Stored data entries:
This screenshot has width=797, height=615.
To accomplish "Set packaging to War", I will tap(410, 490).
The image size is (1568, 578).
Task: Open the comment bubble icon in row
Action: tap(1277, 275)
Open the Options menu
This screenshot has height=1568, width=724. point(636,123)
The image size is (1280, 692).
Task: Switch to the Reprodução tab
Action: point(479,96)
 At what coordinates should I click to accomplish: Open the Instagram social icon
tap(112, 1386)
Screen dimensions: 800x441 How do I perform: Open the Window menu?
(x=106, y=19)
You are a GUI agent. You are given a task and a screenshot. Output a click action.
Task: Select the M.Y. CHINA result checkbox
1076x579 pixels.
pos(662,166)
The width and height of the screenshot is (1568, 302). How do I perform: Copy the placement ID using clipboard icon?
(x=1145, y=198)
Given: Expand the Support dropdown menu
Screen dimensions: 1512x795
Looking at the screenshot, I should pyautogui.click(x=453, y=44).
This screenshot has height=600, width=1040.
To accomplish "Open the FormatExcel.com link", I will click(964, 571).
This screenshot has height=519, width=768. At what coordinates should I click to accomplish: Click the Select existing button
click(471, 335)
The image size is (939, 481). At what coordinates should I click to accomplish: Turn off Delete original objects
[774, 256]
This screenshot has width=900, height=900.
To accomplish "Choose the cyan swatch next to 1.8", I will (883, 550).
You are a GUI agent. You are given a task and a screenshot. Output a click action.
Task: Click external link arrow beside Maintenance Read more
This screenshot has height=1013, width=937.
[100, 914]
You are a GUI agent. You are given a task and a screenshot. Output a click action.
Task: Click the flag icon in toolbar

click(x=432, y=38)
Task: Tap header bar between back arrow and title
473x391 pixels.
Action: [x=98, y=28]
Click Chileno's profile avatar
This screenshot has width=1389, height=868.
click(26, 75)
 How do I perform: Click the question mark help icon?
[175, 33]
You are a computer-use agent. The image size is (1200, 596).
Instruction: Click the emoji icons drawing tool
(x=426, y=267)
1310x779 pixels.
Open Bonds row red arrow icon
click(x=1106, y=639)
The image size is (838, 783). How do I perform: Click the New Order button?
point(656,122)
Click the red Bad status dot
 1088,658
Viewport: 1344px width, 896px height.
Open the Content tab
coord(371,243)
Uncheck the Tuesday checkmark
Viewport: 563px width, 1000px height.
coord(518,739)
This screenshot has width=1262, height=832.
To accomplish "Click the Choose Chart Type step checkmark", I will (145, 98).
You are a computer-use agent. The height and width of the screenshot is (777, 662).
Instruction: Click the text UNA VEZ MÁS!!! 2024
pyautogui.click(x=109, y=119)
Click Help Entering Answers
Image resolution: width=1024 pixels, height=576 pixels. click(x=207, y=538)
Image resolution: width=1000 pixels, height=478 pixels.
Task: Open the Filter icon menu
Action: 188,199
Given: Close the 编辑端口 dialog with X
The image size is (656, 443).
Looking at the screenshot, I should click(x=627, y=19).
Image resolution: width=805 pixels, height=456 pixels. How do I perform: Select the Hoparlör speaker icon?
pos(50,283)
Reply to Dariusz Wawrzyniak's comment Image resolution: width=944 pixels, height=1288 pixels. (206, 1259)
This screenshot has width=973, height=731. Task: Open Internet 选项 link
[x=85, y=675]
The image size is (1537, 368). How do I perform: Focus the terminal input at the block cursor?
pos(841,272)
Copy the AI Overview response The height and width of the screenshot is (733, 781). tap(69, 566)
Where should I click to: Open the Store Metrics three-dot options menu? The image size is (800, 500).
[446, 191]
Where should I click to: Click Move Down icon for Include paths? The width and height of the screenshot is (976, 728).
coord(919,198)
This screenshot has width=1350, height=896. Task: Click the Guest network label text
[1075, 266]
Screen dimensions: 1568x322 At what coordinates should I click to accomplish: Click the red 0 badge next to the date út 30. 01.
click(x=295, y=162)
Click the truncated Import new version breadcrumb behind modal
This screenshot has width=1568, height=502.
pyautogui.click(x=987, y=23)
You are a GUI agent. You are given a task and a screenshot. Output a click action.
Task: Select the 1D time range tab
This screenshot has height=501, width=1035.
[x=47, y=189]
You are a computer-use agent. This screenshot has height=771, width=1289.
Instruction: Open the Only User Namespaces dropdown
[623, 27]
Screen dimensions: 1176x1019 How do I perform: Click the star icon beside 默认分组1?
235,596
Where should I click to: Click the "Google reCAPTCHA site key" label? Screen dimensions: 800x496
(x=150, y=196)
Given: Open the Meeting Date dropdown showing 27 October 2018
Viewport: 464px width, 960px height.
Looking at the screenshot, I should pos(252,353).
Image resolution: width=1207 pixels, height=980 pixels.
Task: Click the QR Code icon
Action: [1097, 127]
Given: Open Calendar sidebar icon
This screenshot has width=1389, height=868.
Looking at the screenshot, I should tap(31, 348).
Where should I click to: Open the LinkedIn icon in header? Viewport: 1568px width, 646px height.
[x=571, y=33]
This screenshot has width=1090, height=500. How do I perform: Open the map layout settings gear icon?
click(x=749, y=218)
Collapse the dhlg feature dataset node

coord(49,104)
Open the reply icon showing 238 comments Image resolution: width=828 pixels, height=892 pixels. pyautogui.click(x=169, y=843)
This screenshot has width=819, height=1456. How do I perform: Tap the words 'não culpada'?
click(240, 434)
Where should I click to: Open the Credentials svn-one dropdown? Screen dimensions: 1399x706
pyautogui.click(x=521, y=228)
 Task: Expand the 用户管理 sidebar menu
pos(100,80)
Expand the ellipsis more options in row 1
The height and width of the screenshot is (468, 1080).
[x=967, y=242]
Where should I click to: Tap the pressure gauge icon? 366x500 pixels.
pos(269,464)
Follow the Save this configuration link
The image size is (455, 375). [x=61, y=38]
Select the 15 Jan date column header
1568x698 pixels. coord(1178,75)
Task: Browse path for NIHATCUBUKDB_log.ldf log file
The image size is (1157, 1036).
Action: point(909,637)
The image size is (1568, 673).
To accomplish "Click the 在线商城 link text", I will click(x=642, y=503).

ACTIVITY: For this task, write out exactly the lines of the entries above, starting at the line with "Open the Options menu" and ending at the line with "This screenshot has width=900, height=900.", both included, and no others.

YOUR RESPONSE:
Open the Options menu
This screenshot has height=1568, width=724. point(636,123)
The image size is (1280, 692).
Task: Switch to the Reprodução tab
Action: point(479,96)
 At what coordinates should I click to accomplish: Open the Instagram social icon
tap(112, 1386)
Screen dimensions: 800x441 How do I perform: Open the Window menu?
(x=106, y=19)
You are a GUI agent. You are given a task and a screenshot. Output a click action.
Task: Select the M.Y. CHINA result checkbox
1076x579 pixels.
pos(662,166)
The width and height of the screenshot is (1568, 302). How do I perform: Copy the placement ID using clipboard icon?
(x=1145, y=198)
Given: Expand the Support dropdown menu
Screen dimensions: 1512x795
Looking at the screenshot, I should pyautogui.click(x=453, y=44).
This screenshot has height=600, width=1040.
To accomplish "Open the FormatExcel.com link", I will click(964, 571).
This screenshot has height=519, width=768. At what coordinates should I click to accomplish: Click the Select existing button
click(471, 335)
The image size is (939, 481). At what coordinates should I click to accomplish: Turn off Delete original objects
[774, 256]
This screenshot has width=900, height=900.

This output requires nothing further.